_WHAT YOU SHOULD DO_. Every line from the one with "Image resolution: width=548" to the end of the data needs to be copied exactly, and no line before it.

_SOURCE INFORMATION_.
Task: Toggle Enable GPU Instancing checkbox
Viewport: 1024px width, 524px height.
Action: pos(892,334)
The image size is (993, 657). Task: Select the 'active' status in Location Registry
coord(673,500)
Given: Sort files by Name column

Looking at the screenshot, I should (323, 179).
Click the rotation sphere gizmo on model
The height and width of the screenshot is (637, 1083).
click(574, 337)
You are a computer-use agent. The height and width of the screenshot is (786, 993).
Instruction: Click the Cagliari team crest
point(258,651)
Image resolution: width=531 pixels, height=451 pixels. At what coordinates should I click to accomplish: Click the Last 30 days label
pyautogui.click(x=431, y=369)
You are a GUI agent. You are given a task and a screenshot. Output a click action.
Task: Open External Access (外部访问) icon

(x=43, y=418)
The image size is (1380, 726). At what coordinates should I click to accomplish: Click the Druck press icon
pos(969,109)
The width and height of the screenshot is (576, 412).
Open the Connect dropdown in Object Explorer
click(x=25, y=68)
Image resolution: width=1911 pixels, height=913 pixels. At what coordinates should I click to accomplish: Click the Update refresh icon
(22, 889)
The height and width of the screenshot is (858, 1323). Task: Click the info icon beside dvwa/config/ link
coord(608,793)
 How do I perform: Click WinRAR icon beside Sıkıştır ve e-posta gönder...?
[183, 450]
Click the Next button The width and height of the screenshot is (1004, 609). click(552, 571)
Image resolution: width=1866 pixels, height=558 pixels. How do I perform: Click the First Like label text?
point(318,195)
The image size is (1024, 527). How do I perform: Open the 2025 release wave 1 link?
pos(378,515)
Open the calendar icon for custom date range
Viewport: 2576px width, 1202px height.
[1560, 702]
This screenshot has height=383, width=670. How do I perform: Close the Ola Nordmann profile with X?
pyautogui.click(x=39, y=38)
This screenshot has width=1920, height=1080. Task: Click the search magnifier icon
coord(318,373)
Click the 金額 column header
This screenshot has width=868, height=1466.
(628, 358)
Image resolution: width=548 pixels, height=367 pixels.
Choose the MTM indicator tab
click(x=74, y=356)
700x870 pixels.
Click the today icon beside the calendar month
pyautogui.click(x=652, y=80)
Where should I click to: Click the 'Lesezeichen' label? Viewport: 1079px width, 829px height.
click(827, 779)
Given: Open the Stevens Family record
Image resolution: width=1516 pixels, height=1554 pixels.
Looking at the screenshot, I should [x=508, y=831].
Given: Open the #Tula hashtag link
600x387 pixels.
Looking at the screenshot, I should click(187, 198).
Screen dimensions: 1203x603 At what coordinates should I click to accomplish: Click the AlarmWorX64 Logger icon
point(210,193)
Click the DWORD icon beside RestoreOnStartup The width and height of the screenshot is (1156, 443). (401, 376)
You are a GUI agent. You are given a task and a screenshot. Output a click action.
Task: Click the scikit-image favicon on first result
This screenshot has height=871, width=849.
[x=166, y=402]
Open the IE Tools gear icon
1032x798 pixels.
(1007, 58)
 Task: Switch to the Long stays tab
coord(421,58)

_YOUR SOLUTION_.
Image resolution: width=548 pixels, height=367 pixels.
Choose the MTM indicator tab
click(x=74, y=356)
700x870 pixels.
Click the today icon beside the calendar month
pyautogui.click(x=652, y=80)
Where should I click to: Click the 'Lesezeichen' label? Viewport: 1079px width, 829px height.
click(827, 779)
Given: Open the Stevens Family record
Image resolution: width=1516 pixels, height=1554 pixels.
Looking at the screenshot, I should [x=508, y=831].
Given: Open the #Tula hashtag link
600x387 pixels.
Looking at the screenshot, I should click(187, 198).
Screen dimensions: 1203x603 At what coordinates should I click to accomplish: Click the AlarmWorX64 Logger icon
point(210,193)
Click the DWORD icon beside RestoreOnStartup The width and height of the screenshot is (1156, 443). (401, 376)
You are a GUI agent. You are given a task and a screenshot. Output a click action.
Task: Click the scikit-image favicon on first result
This screenshot has height=871, width=849.
[x=166, y=402]
Open the IE Tools gear icon
1032x798 pixels.
(1007, 58)
 Task: Switch to the Long stays tab
coord(421,58)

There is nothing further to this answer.